→ Trecho do documento
CUT ameaça deixar negociações e cobra encaminhamentos ao Governo

A Central Única dos Trabalhadores na Paraíba (CUT-PB), está ameaçando sair da Mesa Permanente de Negociações com o Governo do Estado. O motivo é que o Governo ainda não deu nenhum tipo de resposta às solicitações enviadas pela CUT, em conjunto com diversos sindicatos sobre reivindicações da classe trabalhadora para a Casa Civil.
 
De acordo com o vice-presidente da CUT-PB, Marcos Henriques, foram feitas reivindicações por parte dos funcionários da Cagepa, pelos bancários e pelos professores. Os trabalhadores da Cagepa solicitam ações para reverter o sucateamento da instituição. Já os professores pediram aprovação do Plano de Cargos, Carreira e Remuneração (PCCR) e os bancários, que há vários meses também solicitou audiência e até o momento não obteve retorno.
 
De acordo com João Vicente, diretor do Sindicato dos Trabalhadores na Indústria da Purificação e Distribuição de Água e em Serviços de Esgoto do Estado da Paraíba (Stipdase-PB), a entidade está esperando há oito meses um plano de ação para revitalização da Cagepa.

→ Dados extraídos
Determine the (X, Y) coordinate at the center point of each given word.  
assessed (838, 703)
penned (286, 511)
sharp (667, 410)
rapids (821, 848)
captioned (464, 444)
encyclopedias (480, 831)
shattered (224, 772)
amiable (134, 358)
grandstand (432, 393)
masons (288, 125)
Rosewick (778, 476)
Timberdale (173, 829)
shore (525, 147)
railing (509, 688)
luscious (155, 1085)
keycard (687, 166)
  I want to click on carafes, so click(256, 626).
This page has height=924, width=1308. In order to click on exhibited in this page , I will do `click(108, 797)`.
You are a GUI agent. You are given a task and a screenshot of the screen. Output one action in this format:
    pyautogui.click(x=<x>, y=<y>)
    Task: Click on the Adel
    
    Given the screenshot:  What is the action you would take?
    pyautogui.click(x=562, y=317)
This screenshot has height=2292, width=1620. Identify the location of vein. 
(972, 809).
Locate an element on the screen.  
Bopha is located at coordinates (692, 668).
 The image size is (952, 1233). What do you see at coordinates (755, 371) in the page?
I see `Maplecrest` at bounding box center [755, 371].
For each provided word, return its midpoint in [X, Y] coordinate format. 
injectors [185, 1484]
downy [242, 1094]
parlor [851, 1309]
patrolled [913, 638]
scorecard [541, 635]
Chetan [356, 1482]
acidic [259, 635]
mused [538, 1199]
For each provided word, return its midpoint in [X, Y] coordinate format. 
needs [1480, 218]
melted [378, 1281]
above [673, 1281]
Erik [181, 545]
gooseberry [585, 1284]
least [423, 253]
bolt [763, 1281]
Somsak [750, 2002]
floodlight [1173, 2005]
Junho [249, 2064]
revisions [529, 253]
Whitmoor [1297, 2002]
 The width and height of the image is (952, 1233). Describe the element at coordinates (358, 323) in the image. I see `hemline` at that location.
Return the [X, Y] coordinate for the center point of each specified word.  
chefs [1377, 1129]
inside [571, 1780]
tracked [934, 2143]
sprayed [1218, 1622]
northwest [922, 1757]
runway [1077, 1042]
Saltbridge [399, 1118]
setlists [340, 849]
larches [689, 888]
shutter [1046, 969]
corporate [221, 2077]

→ Descrição da tarefa
Prossiga a redação da notícia sobre a ameaça da CUT-PB de deixar a Mesa Permanente de Negociações com o Governo do Estado, começando logo após a última frase apresentada acima.

→ Resultado do exercício
“Pedimos para mudar os rumos da administração da Cagepa, que está sucateada e prestando um mau serviço, mas não por culpa dos servidores. Através do secretário de Políticas Sociais da Casa Civil, Arimatéia França, protocolamos dois relatórios na Casa Civil. O presidente da Casa nos atendeu em audiência e informou que o governo iria fazer uma análise da situação da Cagepa, através de várias secretarias do Estado”, destacou o sindicalista.
 
Ele explicou ainda que durante o ato público realizado no último dia 26, representantes dos trabalhadores entregaram uma carta destinada ao Governador do Estado, José Maranhão, no Palácio da Redenção, informando que uma vasta documentação sobre o abandono na Cagepa estava disponível na Casa Civil. “Queremos que as devidas providências sejam tomadas pelo Governo”, disse João Vicente.
 
O ato público do dia 26 foi realizado em frente à Agência Central da Cagepa, em Jaguaribe e contou com 600 pessoas, entre trabalhadores, sindicalistas e representantes da CUT-PB. Os manifestantes também promoveram uma passeata pelas principais ruas da cidade.